Task requirements:
Will you write out the lines below verbatim, without the pictures?

BEGIN Dataset rows

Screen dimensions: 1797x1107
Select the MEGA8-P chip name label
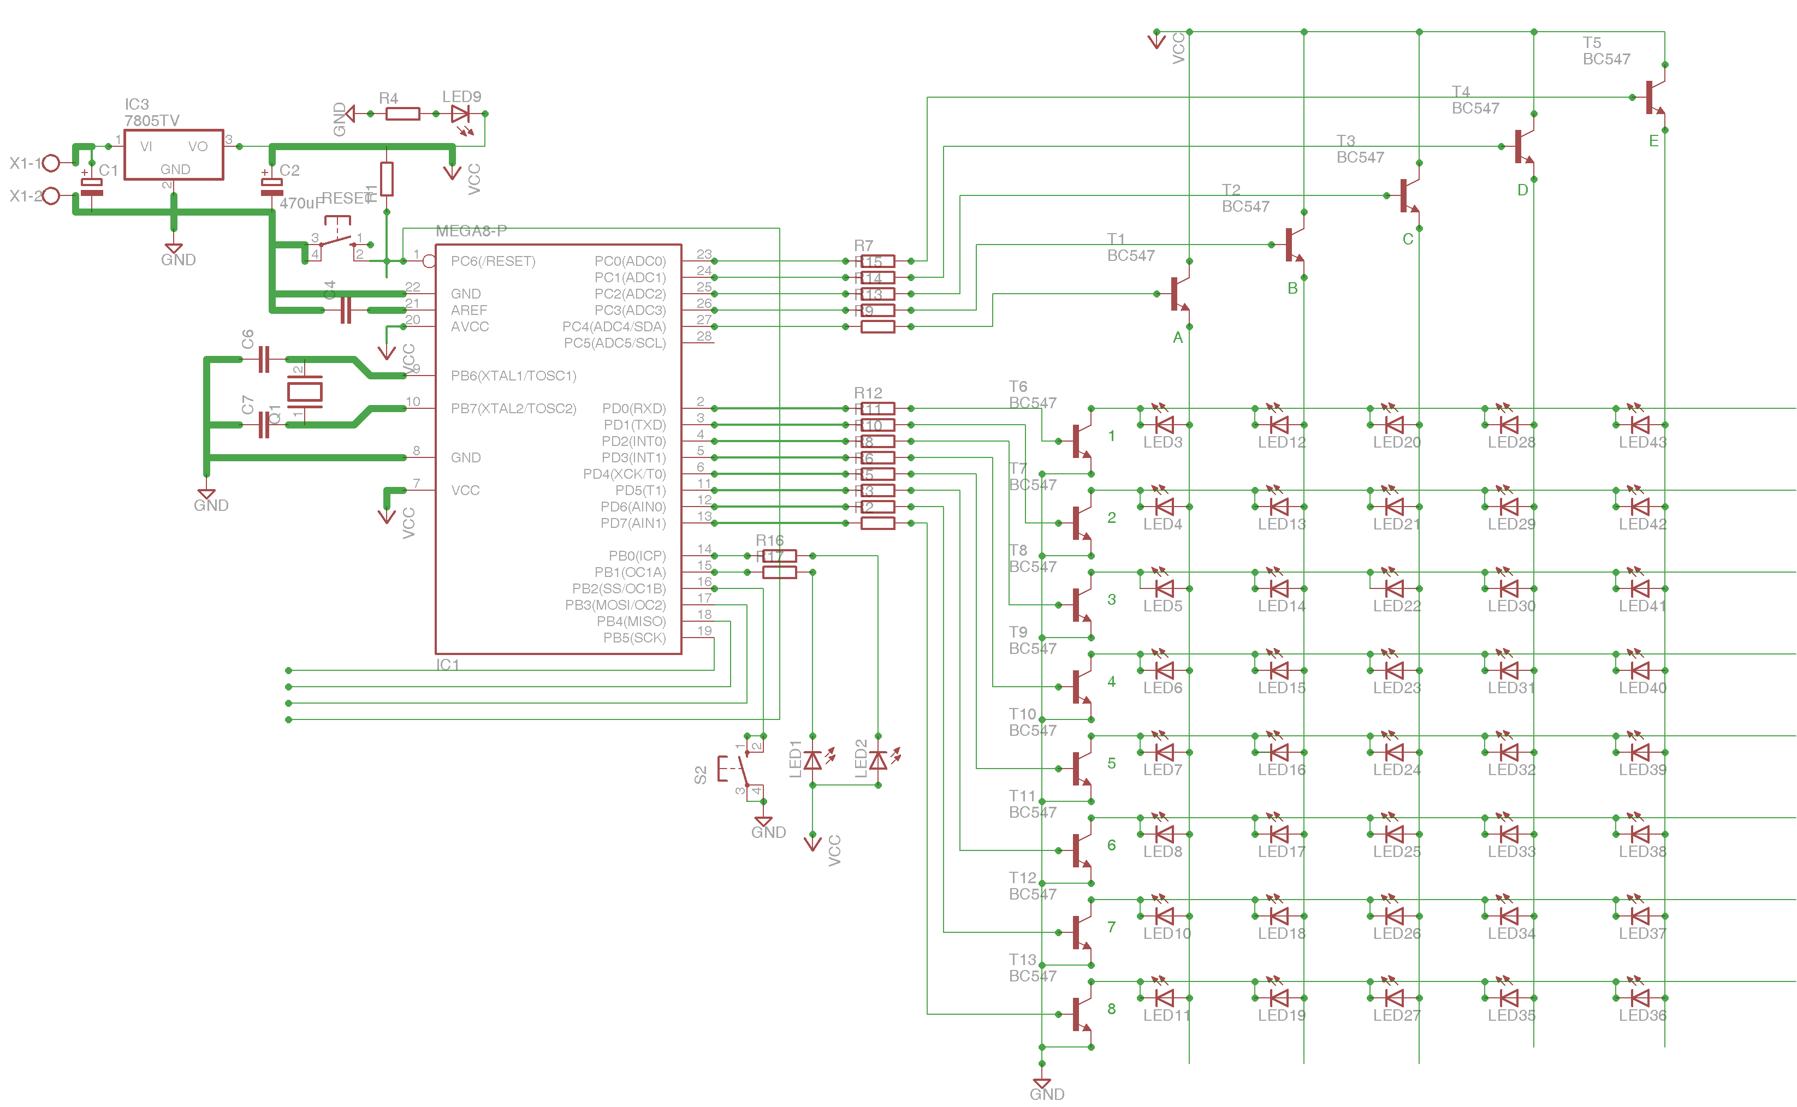click(471, 231)
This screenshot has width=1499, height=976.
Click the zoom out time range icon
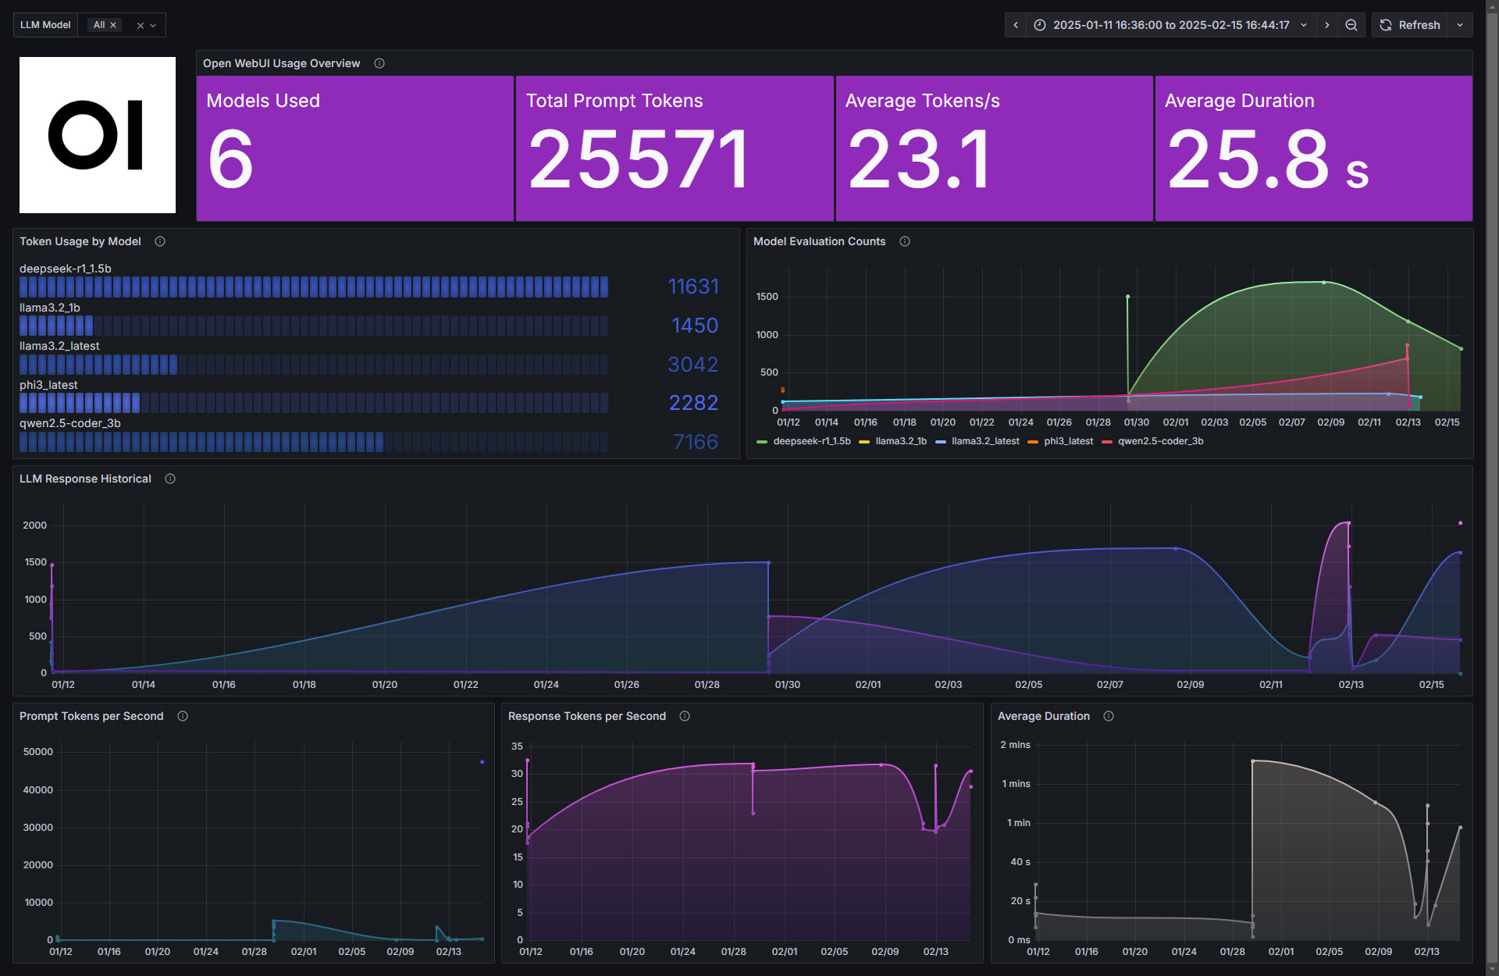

END Dataset rows

In response:
Screen dimensions: 1797x1107
Select the MEGA8-P chip name label
click(471, 231)
This screenshot has width=1499, height=976.
Click the zoom out time range icon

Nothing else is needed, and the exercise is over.